Updated: Oct 17
"To experience thirst one has to be alive"
Review of Amélie Nothomb's 2019 novel.
In Amélie Nothomb’s book, Soif (2019), she asks us to follow Jesus Christ to Golgotha, and from a first person point of view. We witness the full gamut of His human emotions and suffering, but stamped with the writer's style, which renders the novel a bit blasphemous, iconoclastic and profound all at the same time. There is great wisdom and humour in this book. It wrestles with questions of belief, religion, love, time, forgiveness and death.
The author eloquently articulates her intention of portraying the Christ of the Bible as carnal as any of us. The organization of the book follows the Stations of the Cross, while Jesus explores the nature of that corporeality, compares it to the immateriality of God, the father, describes the apostles with all their foibles, and explains the trinity of Love, Thirst, and Death, thirst being the most symbolic of humanity, the most poignant, because quenching a thirst, any thirst, is a sensation we never get enough of.
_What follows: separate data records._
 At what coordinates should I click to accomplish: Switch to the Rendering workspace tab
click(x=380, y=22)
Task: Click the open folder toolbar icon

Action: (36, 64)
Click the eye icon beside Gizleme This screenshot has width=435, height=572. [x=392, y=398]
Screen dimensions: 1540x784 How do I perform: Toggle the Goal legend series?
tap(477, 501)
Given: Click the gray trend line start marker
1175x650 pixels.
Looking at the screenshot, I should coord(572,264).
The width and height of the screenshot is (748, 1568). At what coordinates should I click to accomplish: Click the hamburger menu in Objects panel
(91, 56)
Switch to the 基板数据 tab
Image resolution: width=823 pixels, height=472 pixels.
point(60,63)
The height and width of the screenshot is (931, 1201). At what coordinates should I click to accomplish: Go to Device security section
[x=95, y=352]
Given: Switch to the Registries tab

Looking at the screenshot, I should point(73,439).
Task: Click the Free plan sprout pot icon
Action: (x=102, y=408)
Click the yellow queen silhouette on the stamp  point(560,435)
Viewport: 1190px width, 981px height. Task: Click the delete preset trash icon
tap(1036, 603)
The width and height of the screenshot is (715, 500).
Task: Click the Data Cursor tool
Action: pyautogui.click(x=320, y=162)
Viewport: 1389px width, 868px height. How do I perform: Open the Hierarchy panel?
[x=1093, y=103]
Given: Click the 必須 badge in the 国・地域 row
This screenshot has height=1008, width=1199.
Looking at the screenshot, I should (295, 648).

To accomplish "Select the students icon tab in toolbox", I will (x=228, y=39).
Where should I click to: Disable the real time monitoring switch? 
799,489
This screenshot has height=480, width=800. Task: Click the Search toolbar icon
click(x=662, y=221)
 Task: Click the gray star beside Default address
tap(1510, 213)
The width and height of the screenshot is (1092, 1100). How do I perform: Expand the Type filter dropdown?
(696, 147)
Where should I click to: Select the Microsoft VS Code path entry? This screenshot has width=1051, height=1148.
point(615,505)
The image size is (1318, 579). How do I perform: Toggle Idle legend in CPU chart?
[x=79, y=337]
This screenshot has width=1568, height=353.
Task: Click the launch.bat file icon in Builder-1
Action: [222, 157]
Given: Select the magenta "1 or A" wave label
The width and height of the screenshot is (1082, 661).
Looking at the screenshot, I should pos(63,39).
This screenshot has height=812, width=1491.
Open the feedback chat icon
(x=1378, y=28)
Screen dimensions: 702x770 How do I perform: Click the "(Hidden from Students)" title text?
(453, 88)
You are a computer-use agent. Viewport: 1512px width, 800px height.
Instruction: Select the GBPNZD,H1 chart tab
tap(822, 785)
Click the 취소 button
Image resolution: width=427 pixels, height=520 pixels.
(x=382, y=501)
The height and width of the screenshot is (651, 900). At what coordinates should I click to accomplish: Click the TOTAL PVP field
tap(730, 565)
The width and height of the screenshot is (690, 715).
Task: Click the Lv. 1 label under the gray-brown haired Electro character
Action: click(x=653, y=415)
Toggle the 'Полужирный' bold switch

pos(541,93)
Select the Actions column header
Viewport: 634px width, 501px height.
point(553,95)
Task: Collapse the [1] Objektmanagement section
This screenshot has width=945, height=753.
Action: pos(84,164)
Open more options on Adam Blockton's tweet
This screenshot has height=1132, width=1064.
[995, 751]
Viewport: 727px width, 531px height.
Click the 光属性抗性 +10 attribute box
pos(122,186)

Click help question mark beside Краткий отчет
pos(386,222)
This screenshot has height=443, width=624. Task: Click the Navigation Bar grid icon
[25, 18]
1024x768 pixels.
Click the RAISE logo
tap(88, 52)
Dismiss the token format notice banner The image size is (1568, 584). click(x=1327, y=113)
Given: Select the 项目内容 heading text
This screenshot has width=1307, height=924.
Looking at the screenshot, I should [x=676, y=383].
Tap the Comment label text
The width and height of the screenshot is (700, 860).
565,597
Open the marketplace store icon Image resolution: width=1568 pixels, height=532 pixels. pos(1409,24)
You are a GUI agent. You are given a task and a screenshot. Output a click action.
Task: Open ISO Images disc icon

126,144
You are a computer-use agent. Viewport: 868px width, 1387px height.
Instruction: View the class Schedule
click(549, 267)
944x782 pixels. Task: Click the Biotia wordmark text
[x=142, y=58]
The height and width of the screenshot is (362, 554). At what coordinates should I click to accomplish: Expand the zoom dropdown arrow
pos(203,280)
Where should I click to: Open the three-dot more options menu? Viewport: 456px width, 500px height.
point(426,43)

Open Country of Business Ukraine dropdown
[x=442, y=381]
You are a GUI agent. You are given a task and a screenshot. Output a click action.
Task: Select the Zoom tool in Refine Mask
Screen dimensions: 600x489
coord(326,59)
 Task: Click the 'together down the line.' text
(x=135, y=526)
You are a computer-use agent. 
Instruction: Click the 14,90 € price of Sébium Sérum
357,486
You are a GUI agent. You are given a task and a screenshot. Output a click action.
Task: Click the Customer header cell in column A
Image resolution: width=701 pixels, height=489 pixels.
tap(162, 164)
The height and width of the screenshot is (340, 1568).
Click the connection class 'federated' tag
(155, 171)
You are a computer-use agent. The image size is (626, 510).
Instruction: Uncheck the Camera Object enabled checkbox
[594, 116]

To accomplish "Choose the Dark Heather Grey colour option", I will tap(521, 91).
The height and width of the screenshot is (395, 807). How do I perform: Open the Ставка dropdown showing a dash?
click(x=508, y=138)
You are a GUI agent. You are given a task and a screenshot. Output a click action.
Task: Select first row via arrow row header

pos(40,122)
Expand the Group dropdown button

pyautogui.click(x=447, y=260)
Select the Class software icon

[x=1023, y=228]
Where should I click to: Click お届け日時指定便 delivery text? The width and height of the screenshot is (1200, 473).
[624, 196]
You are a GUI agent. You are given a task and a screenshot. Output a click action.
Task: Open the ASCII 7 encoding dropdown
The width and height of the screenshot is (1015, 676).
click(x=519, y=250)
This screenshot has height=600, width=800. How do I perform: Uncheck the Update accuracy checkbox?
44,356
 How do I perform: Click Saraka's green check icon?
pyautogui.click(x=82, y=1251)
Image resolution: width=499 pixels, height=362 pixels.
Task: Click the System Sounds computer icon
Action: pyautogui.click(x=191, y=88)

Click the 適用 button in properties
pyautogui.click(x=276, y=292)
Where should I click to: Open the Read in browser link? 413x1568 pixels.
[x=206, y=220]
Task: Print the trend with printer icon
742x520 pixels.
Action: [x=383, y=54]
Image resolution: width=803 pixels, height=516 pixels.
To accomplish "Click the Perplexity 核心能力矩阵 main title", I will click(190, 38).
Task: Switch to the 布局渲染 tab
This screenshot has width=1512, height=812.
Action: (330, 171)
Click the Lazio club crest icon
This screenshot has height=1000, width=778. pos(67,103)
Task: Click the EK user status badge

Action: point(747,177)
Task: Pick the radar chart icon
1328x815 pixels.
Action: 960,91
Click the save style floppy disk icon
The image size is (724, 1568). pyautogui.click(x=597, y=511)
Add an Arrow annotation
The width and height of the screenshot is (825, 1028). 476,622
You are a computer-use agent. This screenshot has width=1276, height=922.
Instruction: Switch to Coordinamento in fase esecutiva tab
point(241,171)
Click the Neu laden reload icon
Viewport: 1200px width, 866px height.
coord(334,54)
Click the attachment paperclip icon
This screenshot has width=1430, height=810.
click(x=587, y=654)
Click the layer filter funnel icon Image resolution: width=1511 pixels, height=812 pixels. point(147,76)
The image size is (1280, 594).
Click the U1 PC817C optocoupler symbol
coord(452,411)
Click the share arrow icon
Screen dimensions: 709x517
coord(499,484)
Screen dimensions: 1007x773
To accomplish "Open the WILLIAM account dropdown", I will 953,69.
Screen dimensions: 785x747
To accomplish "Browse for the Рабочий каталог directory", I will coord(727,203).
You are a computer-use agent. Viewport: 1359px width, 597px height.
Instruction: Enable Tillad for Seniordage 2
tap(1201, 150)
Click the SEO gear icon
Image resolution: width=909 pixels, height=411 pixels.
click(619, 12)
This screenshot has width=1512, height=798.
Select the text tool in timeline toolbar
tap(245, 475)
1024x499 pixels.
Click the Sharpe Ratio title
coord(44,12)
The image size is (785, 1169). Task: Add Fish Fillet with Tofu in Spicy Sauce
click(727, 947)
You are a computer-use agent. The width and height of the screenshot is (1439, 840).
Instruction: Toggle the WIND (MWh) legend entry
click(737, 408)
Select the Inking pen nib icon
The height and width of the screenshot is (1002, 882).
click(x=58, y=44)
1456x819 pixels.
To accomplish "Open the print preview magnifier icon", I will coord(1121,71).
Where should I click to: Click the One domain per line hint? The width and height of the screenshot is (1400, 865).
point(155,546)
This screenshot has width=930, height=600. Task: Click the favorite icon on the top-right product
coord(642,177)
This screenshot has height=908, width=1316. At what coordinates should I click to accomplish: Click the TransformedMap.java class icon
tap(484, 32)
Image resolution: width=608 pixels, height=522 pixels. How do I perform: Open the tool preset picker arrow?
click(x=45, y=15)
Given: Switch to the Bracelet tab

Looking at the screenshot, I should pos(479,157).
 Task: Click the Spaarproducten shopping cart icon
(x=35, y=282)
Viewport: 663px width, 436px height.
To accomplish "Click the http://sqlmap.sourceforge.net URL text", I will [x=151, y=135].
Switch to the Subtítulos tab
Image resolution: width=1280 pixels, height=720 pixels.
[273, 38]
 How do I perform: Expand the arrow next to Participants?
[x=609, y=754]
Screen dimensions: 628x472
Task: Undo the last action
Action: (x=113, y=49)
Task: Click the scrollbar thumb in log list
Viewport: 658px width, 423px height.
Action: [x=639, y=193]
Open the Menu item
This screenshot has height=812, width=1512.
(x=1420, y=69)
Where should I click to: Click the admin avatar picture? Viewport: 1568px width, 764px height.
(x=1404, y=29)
Page 53, in the French edition – "…the ineffable instant when the parched man raises a glass of water to his lips: that dazzling moment is God."
There are many beautiful passages to be enjoyed, but I find it surprising is that the book meditates on such profound questions of human nature and experience, putting all this convincingly into the character of Christ, while maintaining the same voice that all her books have. One would think that her typical snark would be out of plaace with these subjects, but somehow, she pulls it off. The book is Nothomb cracking wise as usual, but underneath that, there is so much more. A great read.